Do you know Maryse Hilsz? A great lady of aerophilately (1st part)
Maryse Hilsz's life has been entirely dedicated to aviation. The intrepid young woman set several records and travelled all the way to the Far East. This is why aerophilately fans are still fascinated today!
A lifelong passion for aviation
Marie-Antoinette Hilsz was born in Levallois-Perret on March 7, 1901. After leaving the communal school in 1916, she became the apprentice of a milliner, but was not really into ribbons and hats. Her mind kept wandering, dreaming about the pioneers of aviation and the heroes of war: Guynemer, Nungesser, Fonk…
As soon as the war was over, she prowled around the airfields and attended meetings. She really wanted to get her pilot’s license but it was very expensive. Her father, a dry-cleaner, died accidentally a few years earlier and her mother, a laundress with three children, was unable to fulfil her dearest wish. Parachute jumps were the main attraction of the meetings and the few parachutists were well paid. “A perfect opportunity to combine business with pleasure,” Marie-Antoinette must have thought.
At 21, she changed her first name to Maryse, joined a bunch of daredevils and participated in 61 meetings. She completes 112 jumps without accident! There were only two minor incidents: one day, she got stuck on a roof for a quarter of an hour and another time, suspended by her gear in a tree. She had to wait for two hours for someone to come and unhook her. In 1928, Maryse finally had enough money to learn to fly. She passed her license in 1929 and immediately bought a small second-hand aircraft made in England, and flew extensively between Paris and the main European capitals. This was the starting point of her real career.

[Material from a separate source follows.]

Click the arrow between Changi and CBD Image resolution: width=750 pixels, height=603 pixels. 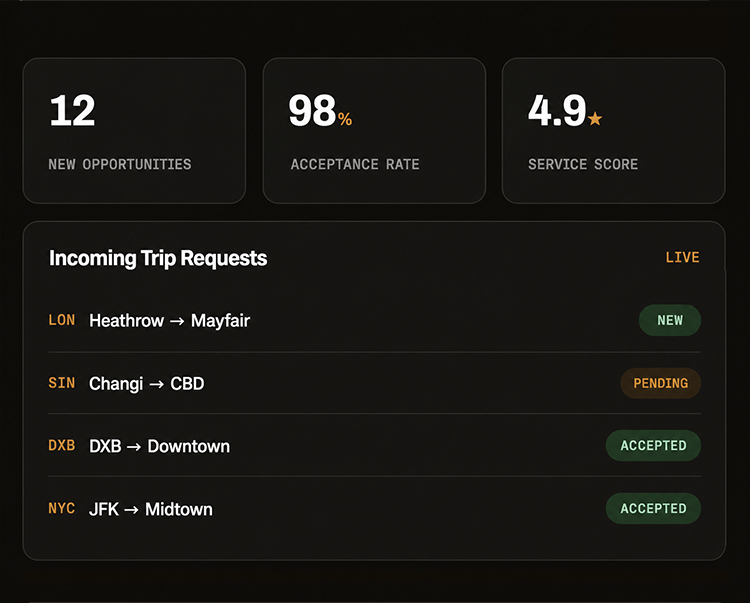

From May to June 1930, she travels through North Africa and prepares Paris – Saigon – Paris. She declares: “For my first Paris – Saigon and back, representing 24 000 km, I calculated that I had to travel 7000 km within Paris and its suburbs in order to prepare everything: Ministry of the Air, technical services, consulates, meteorologists – and not to mention the manufacturers of the various brands of gasoline and oil!”.
On November 12th, 1930, Maryse takes off towards Indochina, alone on board her new Morane-Saulnier Moth 60 M F – AJOE equipped with a 100 HP engine and named “Paris – Saigon”. She lands in Saigon on December 5th, with only a few days delay on her forecasts, due to bad weather and a leak in the gas tank, which caused her to lose 7 days in Rangoon. The return trip is even more eventful. She leaves Saigon on December 12th, but on December 18th, she was forced to land 50 km from Bouchir due to a ruptured oil pipeline. On December 28th, her plane flipped over while landing on the drenched Constantinople ground. Maryse returns to France by boat Athens – Marseille.

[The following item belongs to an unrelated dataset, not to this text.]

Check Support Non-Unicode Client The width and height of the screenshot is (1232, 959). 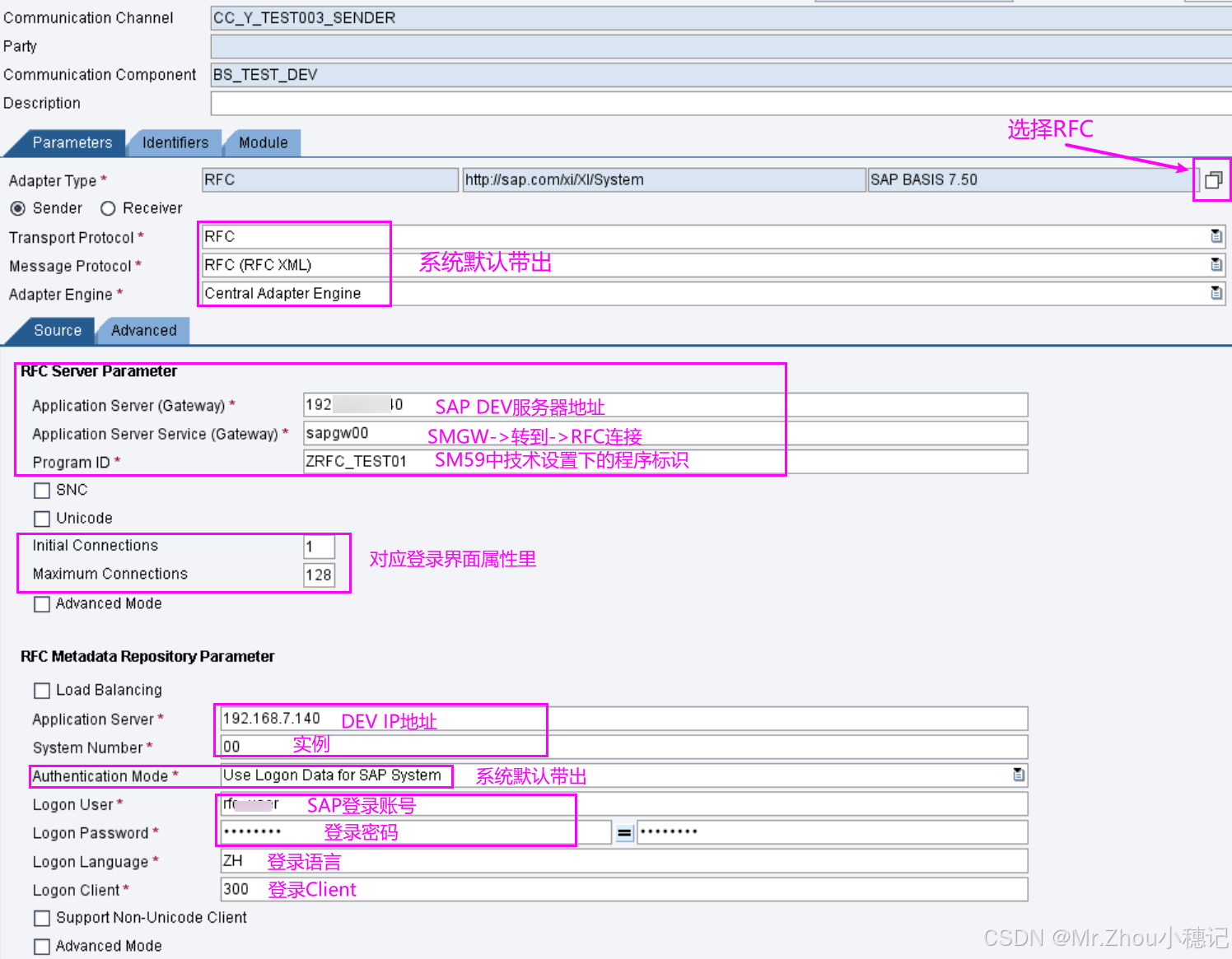pyautogui.click(x=42, y=918)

We do not know of any letters transported from Paris on this first Paris-Saigon flight. Maryse Hilsz had not yet proven herself on long journeys and no private individual, aerophilatelist or trader would have had the idea to entrust her with anything of the kind.
This was not the case in India, where a Calcutta trader, Stephen Smith, created a two-tone stamp, to the glory of France and Maryse Hilsz, which he used on 39 envelopes bound for Rangoon. These letters have a double postage of 1 anna and the departure postmarks CALCUTTA 24 NOV 30 and arrival postmarks RANGOON 25 NOV 30. These letters were returned to him by the normal route and bear the arrival stamp.
Upon her arrival in Saigon, Maryse promptly sent some postcards to her aviator friends. No big statements, as this wasn’t her style. Simply: “Saigon, December 5, 1930, signed Maryse Hilsz”. It simply meant: “See, I did it! “.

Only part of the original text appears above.